Une autre source contactée par Guinéenews© indique pour sa part que le prix du bélier tourne autour de 100 à 150 dollars selon la taille. «  Effectivement, le bélier est vendu pendant le pèlerinage à partir de 100 dollars jusqu’ à X  selon tes moyens et la taille du mouton que tu veux. Si tu évalues cette somme en riyal, ça tourne autour de 375 à 475 rial », nous a-t-elle confié sous le couvert de l’anonymat.

La restauration une difficulté majeure pour les pèlerins guinéens 

Parmi les difficultés auxquelles sont confrontés les pèlerins guinéens à la Mecque, figure la restauration. Sur ce sujet, Ansoumane Condé reconnaît que la ligue a été informée de cette situation mais selon lui une solution immédiate a été trouvée pour résoudre définitivement le problème. « C’est de l’abus ceux qui parlent ne connaissent pas les réalités ; chaque agence privée signe son contrat de restauration à la Mecque et à Médine de même que pour la ligue islamique. Maintenant, ça dépend de la façon de négocier et c’est un seul cas qui nous a été signalé avec Union Voyage et c’était pour un seul jour le problème a été réglé », a précisé Ansoumane Condé.

Les pèlerins guinéens vont tous rentrer à Conakry d’ici le 20 septembre 2018 indique Ansoumane Condé. « Les retardataires vont revenir avec la commission d’organisation dans le vol de ramassage qui est prévu pour la circonstance comme ça s’est passé à l’allé », rassure le conseiller à la présidence de la république.

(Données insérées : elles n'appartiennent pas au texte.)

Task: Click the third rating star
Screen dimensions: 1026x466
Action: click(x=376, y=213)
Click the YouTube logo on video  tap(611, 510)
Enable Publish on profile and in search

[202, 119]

Sur les allégations selon lesquelles, l’organisation du pèlerinage 2018 aurait été confiée aux Turcs qui, à leur tour aurait sous-traité avec les agences locales de Hadj privées, Ansoumane Conde les a rejetées catégoriquement. « Non, l’organisation du pèlerinage en Guinée n’est jamais confiée à quelqu’un ; c’est le secrétariat général des affaires religieuses qui s’en charge. Maintenant, quand le quota est donné pour la Guinée, il y a une partie que le secrétariat gère. Par exemple, sur les 8 mille pèlerins de cette année, la ligue islamique a géré 2400 et le reste a été confié aux agences locales qui sont spécialisées dans l’organisation de la Umra et du pèlerinage depuis des années. Et cette fois-ci, la répartition a été faite entre 15 agences locales sur la base de certains critères préétablis. Mais ce sont toutes des agences guinéennes pas étrangères encore moins turques », a-t-il précisé.